Sorri totalmente constrangida.

E o pai dela me pegou desprevenida.

- E aí? Quando vai pilotar? – Falou animado, querendo puxar assunto, e sem querer, arrancando a casquinha da minha ferida.

- Ah não, eu só faço as planilhas. Meu irmão pilota. – Tentei, mas aquela frase saiu melancólica mesmo assim.

- Que pena, eu vi que tem bastante equipes de mulheres agora, não é?

Engoli em seco. – É, tem sim. – tentei sorrir.

Mandy sacou logo o climão, e me puxou para fora da mesa.

- Desculpa Eli, meu pai é... - sussurrou ela.

- Imagina, Mandy, ele não tem nada a ver com isso. Na verdade, quando digo que sou da equipe, é logo isso que as pessoas pensam. – A acalmei.

Ela sorriu tristemente para mim. Porque ninguém melhor que ela, sabia do meu drama interno, e todas as minhas frustrações. Ela me ouviu reclamar o ensino médio inteiro.

- Vem, vamos pegar um refri para você. – Ela me puxou novamente.

Me servi de refrigerante e dos mini pãezinhos com churrasco.

Não demorou para os tios dela começarem a me perguntar sobre as provas, os carros, os pilotos, e sobre o campeonato. Aí sim o assunto rendeu. E como sempre, eu estava na roda de homens perto da churrasqueira falando sobre rally. E as mulheres em rodinhas cochichando e me lançando olhares furtivos hora ou outra. Não é por nada, mas ô bicho desconfiado esse tal de mulher, viu? Não sei se elas achavam que eu estava dando em cima dos caras, ou se eu era muito macho, ou algo assim.

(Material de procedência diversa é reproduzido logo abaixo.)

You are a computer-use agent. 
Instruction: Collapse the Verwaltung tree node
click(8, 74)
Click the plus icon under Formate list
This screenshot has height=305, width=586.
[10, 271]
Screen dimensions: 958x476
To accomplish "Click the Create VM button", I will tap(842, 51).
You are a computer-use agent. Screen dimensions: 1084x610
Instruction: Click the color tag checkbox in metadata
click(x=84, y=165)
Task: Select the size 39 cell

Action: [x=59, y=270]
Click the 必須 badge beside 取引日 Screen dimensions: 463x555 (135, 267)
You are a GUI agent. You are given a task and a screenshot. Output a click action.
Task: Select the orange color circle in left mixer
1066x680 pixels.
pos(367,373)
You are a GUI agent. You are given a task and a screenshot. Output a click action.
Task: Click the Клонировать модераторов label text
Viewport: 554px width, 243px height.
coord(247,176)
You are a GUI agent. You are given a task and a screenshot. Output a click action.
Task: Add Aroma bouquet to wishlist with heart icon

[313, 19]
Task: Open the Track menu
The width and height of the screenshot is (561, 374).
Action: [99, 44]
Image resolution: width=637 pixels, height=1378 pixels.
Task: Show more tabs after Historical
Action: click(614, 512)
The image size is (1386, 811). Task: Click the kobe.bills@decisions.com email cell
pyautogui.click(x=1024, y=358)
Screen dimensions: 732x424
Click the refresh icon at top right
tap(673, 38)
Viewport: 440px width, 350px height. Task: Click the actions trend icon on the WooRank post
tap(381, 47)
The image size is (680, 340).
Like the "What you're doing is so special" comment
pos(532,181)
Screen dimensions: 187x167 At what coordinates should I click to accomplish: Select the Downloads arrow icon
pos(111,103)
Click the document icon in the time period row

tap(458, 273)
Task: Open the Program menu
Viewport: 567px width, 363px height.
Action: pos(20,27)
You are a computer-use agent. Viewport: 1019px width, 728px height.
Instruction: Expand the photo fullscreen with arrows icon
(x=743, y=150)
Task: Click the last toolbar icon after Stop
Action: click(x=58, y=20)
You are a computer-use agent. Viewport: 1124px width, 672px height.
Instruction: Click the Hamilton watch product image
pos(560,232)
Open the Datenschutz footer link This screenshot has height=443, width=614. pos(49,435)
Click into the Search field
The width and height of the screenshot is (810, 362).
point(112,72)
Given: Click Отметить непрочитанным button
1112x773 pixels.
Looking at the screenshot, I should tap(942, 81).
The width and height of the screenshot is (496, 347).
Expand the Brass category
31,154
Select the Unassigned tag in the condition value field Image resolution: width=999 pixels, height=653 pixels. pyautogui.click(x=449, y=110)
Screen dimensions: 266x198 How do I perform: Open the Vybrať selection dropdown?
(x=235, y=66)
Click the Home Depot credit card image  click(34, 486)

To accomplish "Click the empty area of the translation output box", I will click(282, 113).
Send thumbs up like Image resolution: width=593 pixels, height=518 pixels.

Lá pela meia noite e meia, resolvi ir embora, saí pelo portão, e vi a costumeira poça de óleo embaixo do Lestat. Abri o capô e verifiquei o nível com a luz do celular. Estava baixo, mas não tanto quanto eu pensei, então fechei o capô, e me despedi dela, de seus tios, e fui embora.

Ah... Uma noite leve para variar, sem cobranças, e sem eu ter que insultar ninguém. Uma noite sendo uma garota quase normal.

Guardei Lestat na garagem, desliguei a bateria, já que ninguém andava com ele enquanto estávamos fora, e entrei em casa. Fui naturalmente recebida pela tromba do meu pai. Ignorei-o, joguei a chave no raque, e fui para o quarto.

Arrumei minha mochila, deixei ela pronta para a manhã seguinte, e a roupa que eu ia, já separada.

Desfiz a trança, caí na cama agarrando meu Stitch de pelúcia, e dormi.